THE RECORDS START

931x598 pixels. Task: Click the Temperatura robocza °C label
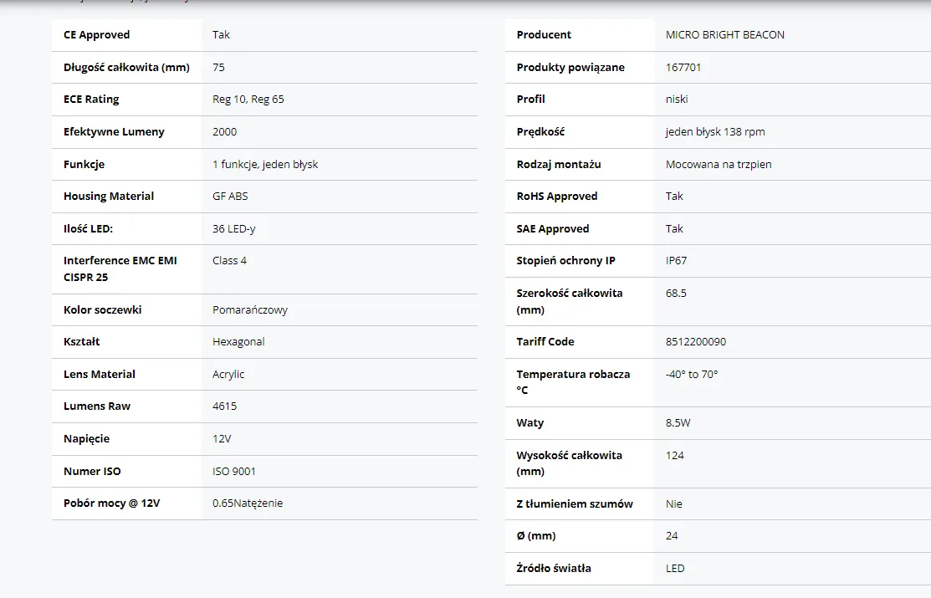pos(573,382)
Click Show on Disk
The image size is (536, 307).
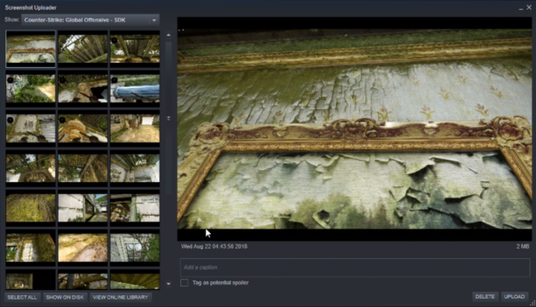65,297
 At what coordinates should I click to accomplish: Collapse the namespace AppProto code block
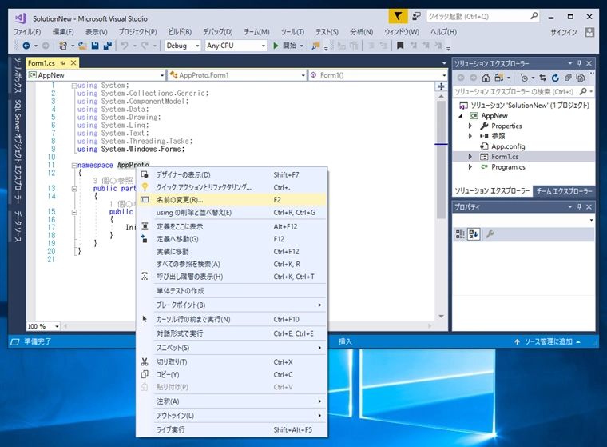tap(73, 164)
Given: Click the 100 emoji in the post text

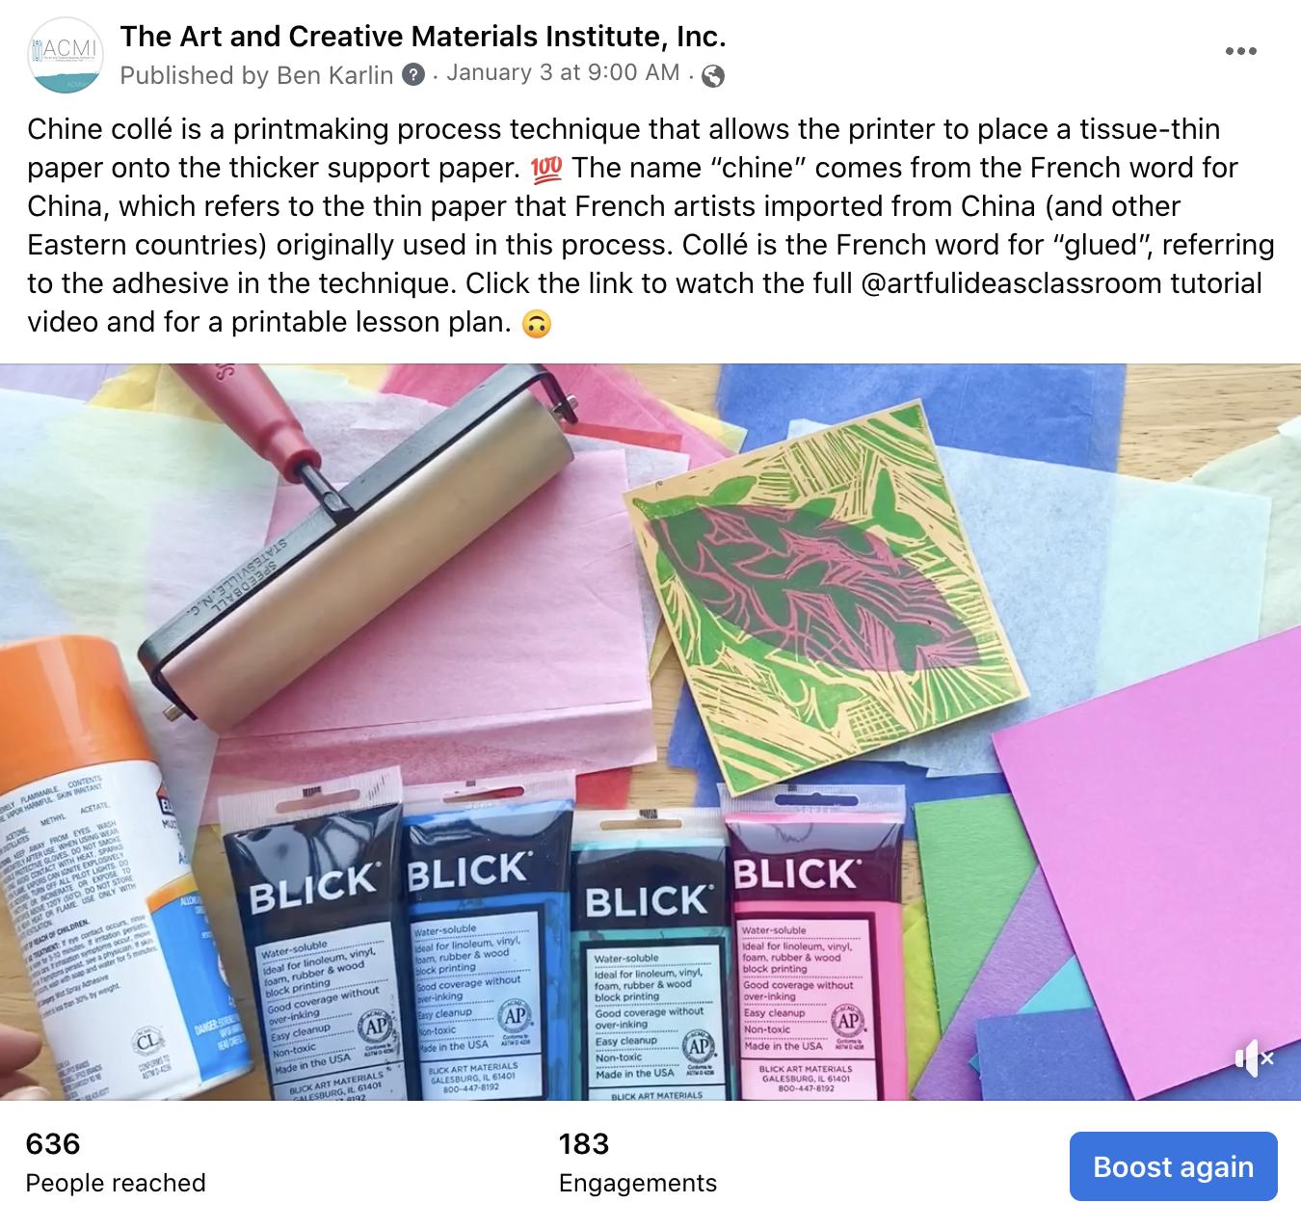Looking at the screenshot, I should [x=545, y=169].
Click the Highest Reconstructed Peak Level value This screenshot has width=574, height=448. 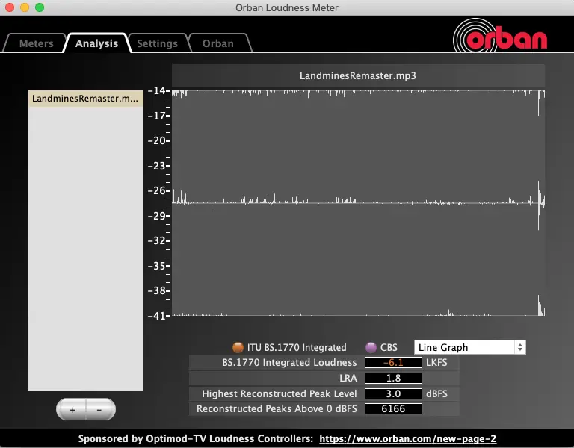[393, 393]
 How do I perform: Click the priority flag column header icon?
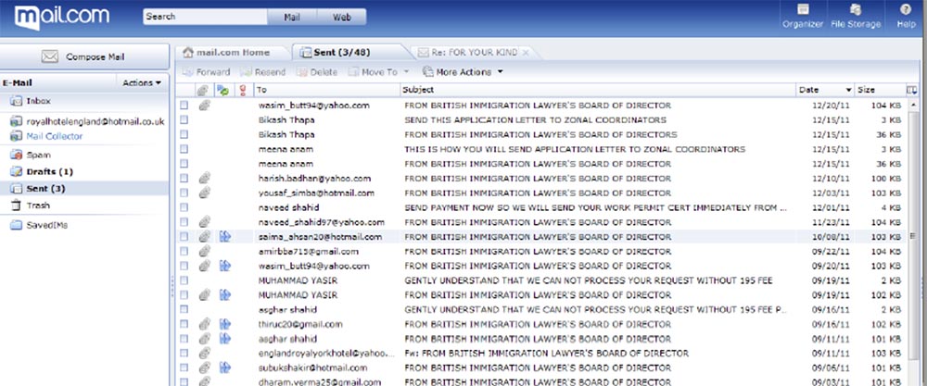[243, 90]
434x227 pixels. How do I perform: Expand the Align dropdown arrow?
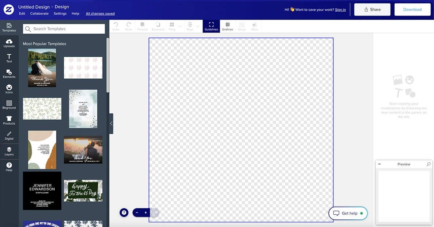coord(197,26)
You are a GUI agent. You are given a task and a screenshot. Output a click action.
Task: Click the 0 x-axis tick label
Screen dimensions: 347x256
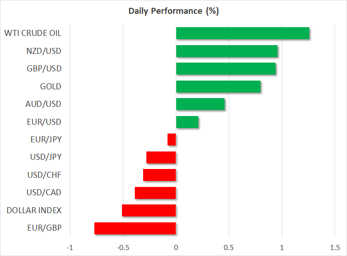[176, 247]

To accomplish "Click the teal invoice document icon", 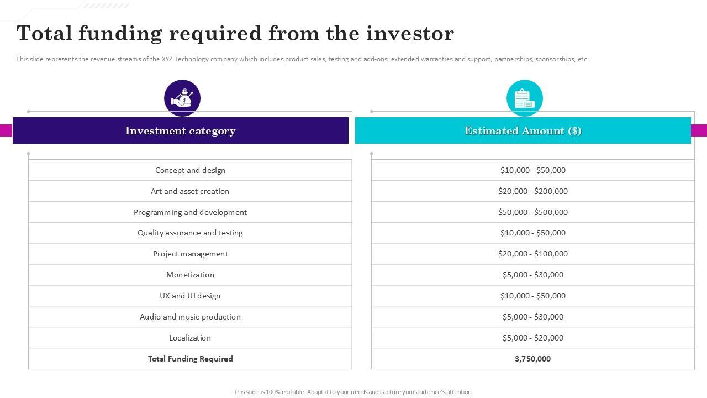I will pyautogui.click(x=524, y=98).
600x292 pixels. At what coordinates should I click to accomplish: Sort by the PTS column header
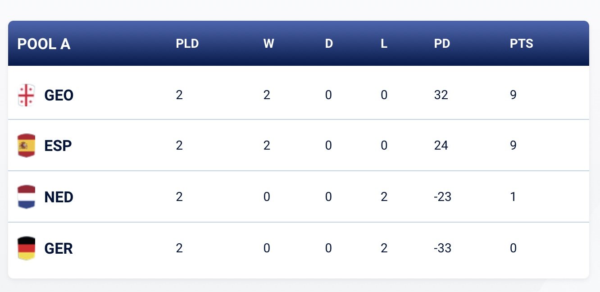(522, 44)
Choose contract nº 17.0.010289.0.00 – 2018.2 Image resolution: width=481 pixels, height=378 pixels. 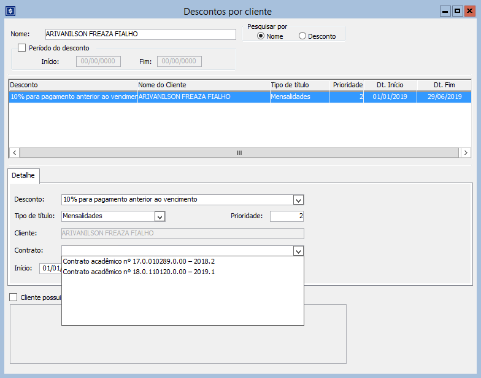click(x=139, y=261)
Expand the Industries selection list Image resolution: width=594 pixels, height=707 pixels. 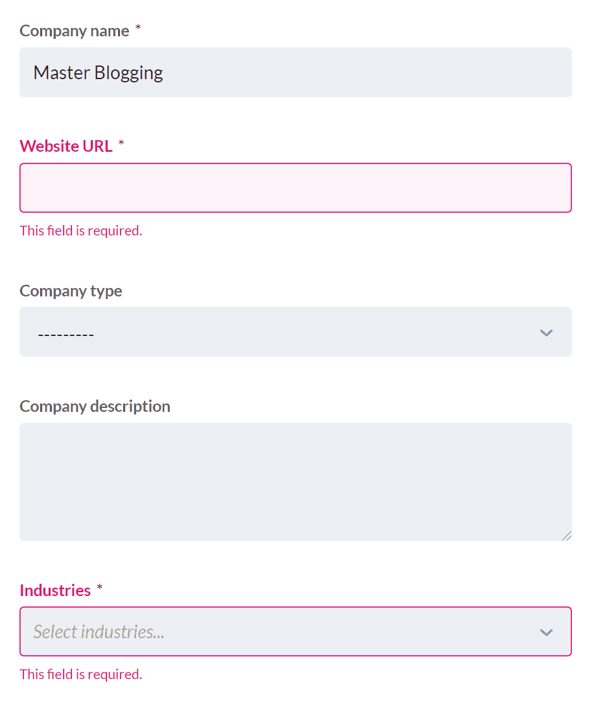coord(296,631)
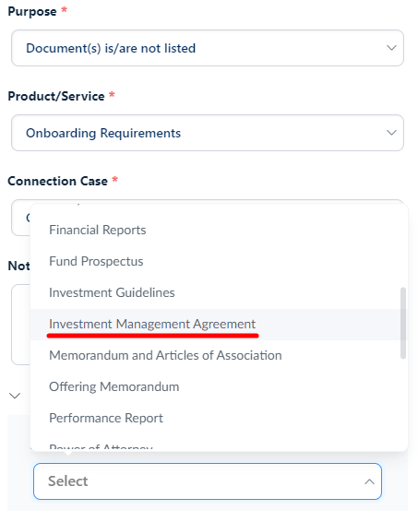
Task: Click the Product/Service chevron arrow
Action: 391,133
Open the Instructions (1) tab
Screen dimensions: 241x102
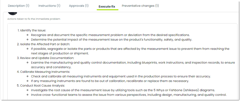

THE RECORDS END

TASK DIRECTIONS: Return verbatim every line from the line containing "Open the Instructions (1) tab" to the last line of the entries above, inclusive, and leave out the pictures.

EXERCISE RESULT:
Open the Instructions (1) tab
Screen dimensions: 241x102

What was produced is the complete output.